EXERCISE
Every entry in the listing below has to be transcribed exactly.
#### DATA ####
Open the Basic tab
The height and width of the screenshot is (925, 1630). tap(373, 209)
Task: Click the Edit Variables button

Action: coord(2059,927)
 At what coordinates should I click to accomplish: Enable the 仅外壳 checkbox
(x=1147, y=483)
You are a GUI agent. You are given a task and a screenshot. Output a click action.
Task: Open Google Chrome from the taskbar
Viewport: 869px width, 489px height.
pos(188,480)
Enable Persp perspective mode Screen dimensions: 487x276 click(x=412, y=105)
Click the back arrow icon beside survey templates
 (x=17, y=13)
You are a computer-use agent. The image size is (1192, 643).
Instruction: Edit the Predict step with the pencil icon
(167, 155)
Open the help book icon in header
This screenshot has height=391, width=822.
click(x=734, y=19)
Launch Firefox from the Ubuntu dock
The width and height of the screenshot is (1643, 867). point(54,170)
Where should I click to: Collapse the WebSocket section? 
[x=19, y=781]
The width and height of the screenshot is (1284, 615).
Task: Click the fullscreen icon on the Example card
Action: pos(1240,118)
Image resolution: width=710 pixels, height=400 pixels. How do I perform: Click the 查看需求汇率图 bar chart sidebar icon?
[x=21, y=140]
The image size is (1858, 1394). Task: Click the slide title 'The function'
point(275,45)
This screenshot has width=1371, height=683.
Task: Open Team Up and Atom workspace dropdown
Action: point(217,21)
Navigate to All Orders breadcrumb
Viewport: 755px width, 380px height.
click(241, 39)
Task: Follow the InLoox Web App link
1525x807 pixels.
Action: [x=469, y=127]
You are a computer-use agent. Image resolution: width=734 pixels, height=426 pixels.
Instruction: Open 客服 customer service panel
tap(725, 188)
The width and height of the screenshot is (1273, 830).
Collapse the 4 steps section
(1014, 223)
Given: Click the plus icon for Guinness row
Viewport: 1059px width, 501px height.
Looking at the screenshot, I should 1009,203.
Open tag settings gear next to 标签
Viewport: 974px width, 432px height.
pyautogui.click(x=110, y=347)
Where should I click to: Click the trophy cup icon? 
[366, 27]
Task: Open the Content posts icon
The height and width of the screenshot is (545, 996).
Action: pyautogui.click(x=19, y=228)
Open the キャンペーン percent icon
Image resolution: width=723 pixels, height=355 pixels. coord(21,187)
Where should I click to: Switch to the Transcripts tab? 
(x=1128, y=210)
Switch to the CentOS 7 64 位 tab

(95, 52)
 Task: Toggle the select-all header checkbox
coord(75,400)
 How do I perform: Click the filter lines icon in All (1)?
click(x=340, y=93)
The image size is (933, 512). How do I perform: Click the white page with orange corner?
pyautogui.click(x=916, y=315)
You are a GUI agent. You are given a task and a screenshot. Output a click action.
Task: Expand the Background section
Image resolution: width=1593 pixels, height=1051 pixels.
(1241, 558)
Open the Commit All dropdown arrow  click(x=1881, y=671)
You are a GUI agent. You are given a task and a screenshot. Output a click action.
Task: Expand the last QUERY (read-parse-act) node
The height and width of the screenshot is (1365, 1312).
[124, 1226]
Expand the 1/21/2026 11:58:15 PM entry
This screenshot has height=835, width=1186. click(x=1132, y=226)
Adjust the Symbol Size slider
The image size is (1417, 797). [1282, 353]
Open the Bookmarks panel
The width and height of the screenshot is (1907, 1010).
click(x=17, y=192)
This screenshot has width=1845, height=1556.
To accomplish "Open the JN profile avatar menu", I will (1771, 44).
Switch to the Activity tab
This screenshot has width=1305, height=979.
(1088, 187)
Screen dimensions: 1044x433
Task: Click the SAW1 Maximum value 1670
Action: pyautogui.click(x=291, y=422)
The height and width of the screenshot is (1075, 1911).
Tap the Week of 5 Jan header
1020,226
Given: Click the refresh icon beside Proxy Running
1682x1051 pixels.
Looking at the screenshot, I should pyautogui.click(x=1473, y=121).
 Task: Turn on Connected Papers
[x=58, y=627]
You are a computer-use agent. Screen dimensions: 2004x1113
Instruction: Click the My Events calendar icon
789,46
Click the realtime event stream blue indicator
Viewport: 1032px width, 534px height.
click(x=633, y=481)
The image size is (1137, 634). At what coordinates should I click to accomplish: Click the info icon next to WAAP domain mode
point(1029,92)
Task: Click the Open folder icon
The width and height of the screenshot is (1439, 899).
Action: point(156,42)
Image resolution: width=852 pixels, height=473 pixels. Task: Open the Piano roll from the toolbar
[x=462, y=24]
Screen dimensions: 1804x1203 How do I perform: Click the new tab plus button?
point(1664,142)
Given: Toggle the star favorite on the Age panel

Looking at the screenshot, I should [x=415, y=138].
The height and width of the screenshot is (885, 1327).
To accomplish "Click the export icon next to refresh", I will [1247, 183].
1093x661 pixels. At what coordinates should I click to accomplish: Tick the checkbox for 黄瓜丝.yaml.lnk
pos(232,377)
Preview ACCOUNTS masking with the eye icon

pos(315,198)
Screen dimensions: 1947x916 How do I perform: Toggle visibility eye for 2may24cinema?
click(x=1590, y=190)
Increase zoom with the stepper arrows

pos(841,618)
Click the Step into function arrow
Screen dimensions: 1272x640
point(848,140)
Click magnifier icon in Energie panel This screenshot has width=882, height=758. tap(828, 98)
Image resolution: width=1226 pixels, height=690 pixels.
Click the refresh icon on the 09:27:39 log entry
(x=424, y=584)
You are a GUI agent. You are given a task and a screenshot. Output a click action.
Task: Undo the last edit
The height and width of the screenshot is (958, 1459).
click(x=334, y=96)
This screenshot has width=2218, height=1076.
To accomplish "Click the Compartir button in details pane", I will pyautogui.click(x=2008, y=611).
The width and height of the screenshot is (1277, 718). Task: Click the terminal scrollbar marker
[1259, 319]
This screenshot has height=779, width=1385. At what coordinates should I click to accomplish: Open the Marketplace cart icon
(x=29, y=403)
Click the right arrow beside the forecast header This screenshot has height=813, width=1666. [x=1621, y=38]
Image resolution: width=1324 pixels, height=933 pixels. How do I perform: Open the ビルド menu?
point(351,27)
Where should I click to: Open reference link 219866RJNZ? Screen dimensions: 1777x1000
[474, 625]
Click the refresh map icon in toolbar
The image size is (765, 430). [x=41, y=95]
####
ANSWER SECTION
Open the Basic tab
The height and width of the screenshot is (925, 1630). tap(373, 209)
Task: Click the Edit Variables button

Action: coord(2059,927)
 At what coordinates should I click to accomplish: Enable the 仅外壳 checkbox
(x=1147, y=483)
You are a GUI agent. You are given a task and a screenshot. Output a click action.
Task: Open Google Chrome from the taskbar
Viewport: 869px width, 489px height.
pos(188,480)
Enable Persp perspective mode Screen dimensions: 487x276 click(x=412, y=105)
Click the back arrow icon beside survey templates
 (x=17, y=13)
You are a computer-use agent. The image size is (1192, 643).
Instruction: Edit the Predict step with the pencil icon
(167, 155)
Open the help book icon in header
This screenshot has height=391, width=822.
click(x=734, y=19)
Launch Firefox from the Ubuntu dock
The width and height of the screenshot is (1643, 867). point(54,170)
Where should I click to: Collapse the WebSocket section? 
[x=19, y=781]
The width and height of the screenshot is (1284, 615).
Task: Click the fullscreen icon on the Example card
Action: pos(1240,118)
Image resolution: width=710 pixels, height=400 pixels. How do I perform: Click the 查看需求汇率图 bar chart sidebar icon?
[x=21, y=140]
The image size is (1858, 1394). Task: Click the slide title 'The function'
point(275,45)
This screenshot has width=1371, height=683.
Task: Open Team Up and Atom workspace dropdown
Action: point(217,21)
Navigate to All Orders breadcrumb
Viewport: 755px width, 380px height.
click(241, 39)
Task: Follow the InLoox Web App link
1525x807 pixels.
Action: [x=469, y=127]
You are a computer-use agent. Image resolution: width=734 pixels, height=426 pixels.
Instruction: Open 客服 customer service panel
tap(725, 188)
The width and height of the screenshot is (1273, 830).
Collapse the 4 steps section
(1014, 223)
Given: Click the plus icon for Guinness row
Viewport: 1059px width, 501px height.
Looking at the screenshot, I should 1009,203.
Open tag settings gear next to 标签
Viewport: 974px width, 432px height.
pyautogui.click(x=110, y=347)
Where should I click to: Click the trophy cup icon? 
[366, 27]
Task: Open the Content posts icon
The height and width of the screenshot is (545, 996).
Action: pyautogui.click(x=19, y=228)
Open the キャンペーン percent icon
Image resolution: width=723 pixels, height=355 pixels. coord(21,187)
Where should I click to: Switch to the Transcripts tab? 
(x=1128, y=210)
Switch to the CentOS 7 64 位 tab

(95, 52)
 Task: Toggle the select-all header checkbox
coord(75,400)
 How do I perform: Click the filter lines icon in All (1)?
click(x=340, y=93)
The image size is (933, 512). How do I perform: Click the white page with orange corner?
pyautogui.click(x=916, y=315)
You are a GUI agent. You are given a task and a screenshot. Output a click action.
Task: Expand the Background section
Image resolution: width=1593 pixels, height=1051 pixels.
(1241, 558)
Open the Commit All dropdown arrow  click(x=1881, y=671)
You are a GUI agent. You are given a task and a screenshot. Output a click action.
Task: Expand the last QUERY (read-parse-act) node
The height and width of the screenshot is (1365, 1312).
[124, 1226]
Expand the 1/21/2026 11:58:15 PM entry
This screenshot has height=835, width=1186. click(x=1132, y=226)
Adjust the Symbol Size slider
The image size is (1417, 797). [1282, 353]
Open the Bookmarks panel
The width and height of the screenshot is (1907, 1010).
click(x=17, y=192)
This screenshot has width=1845, height=1556.
To accomplish "Open the JN profile avatar menu", I will (1771, 44).
Switch to the Activity tab
This screenshot has width=1305, height=979.
(1088, 187)
Screen dimensions: 1044x433
Task: Click the SAW1 Maximum value 1670
Action: pyautogui.click(x=291, y=422)
The height and width of the screenshot is (1075, 1911).
Tap the Week of 5 Jan header
1020,226
Given: Click the refresh icon beside Proxy Running
1682x1051 pixels.
Looking at the screenshot, I should pyautogui.click(x=1473, y=121).
 Task: Turn on Connected Papers
[x=58, y=627]
You are a computer-use agent. Screen dimensions: 2004x1113
Instruction: Click the My Events calendar icon
789,46
Click the realtime event stream blue indicator
Viewport: 1032px width, 534px height.
click(x=633, y=481)
The image size is (1137, 634). At what coordinates should I click to accomplish: Click the info icon next to WAAP domain mode
point(1029,92)
Task: Click the Open folder icon
The width and height of the screenshot is (1439, 899).
Action: point(156,42)
Image resolution: width=852 pixels, height=473 pixels. Task: Open the Piano roll from the toolbar
[x=462, y=24]
Screen dimensions: 1804x1203 How do I perform: Click the new tab plus button?
point(1664,142)
Given: Toggle the star favorite on the Age panel

Looking at the screenshot, I should [x=415, y=138].
The height and width of the screenshot is (885, 1327).
To accomplish "Click the export icon next to refresh", I will [1247, 183].
1093x661 pixels. At what coordinates should I click to accomplish: Tick the checkbox for 黄瓜丝.yaml.lnk
pos(232,377)
Preview ACCOUNTS masking with the eye icon

pos(315,198)
Screen dimensions: 1947x916 How do I perform: Toggle visibility eye for 2may24cinema?
click(x=1590, y=190)
Increase zoom with the stepper arrows

pos(841,618)
Click the Step into function arrow
Screen dimensions: 1272x640
point(848,140)
Click magnifier icon in Energie panel This screenshot has width=882, height=758. tap(828, 98)
Image resolution: width=1226 pixels, height=690 pixels.
Click the refresh icon on the 09:27:39 log entry
(x=424, y=584)
You are a GUI agent. You are given a task and a screenshot. Output a click action.
Task: Undo the last edit
The height and width of the screenshot is (958, 1459).
click(x=334, y=96)
This screenshot has width=2218, height=1076.
To accomplish "Click the Compartir button in details pane", I will pyautogui.click(x=2008, y=611).
The width and height of the screenshot is (1277, 718). Task: Click the terminal scrollbar marker
[1259, 319]
This screenshot has height=779, width=1385. At what coordinates should I click to accomplish: Open the Marketplace cart icon
(x=29, y=403)
Click the right arrow beside the forecast header This screenshot has height=813, width=1666. [x=1621, y=38]
Image resolution: width=1324 pixels, height=933 pixels. How do I perform: Open the ビルド menu?
point(351,27)
Where should I click to: Open reference link 219866RJNZ? Screen dimensions: 1777x1000
[474, 625]
Click the refresh map icon in toolbar
The image size is (765, 430). [x=41, y=95]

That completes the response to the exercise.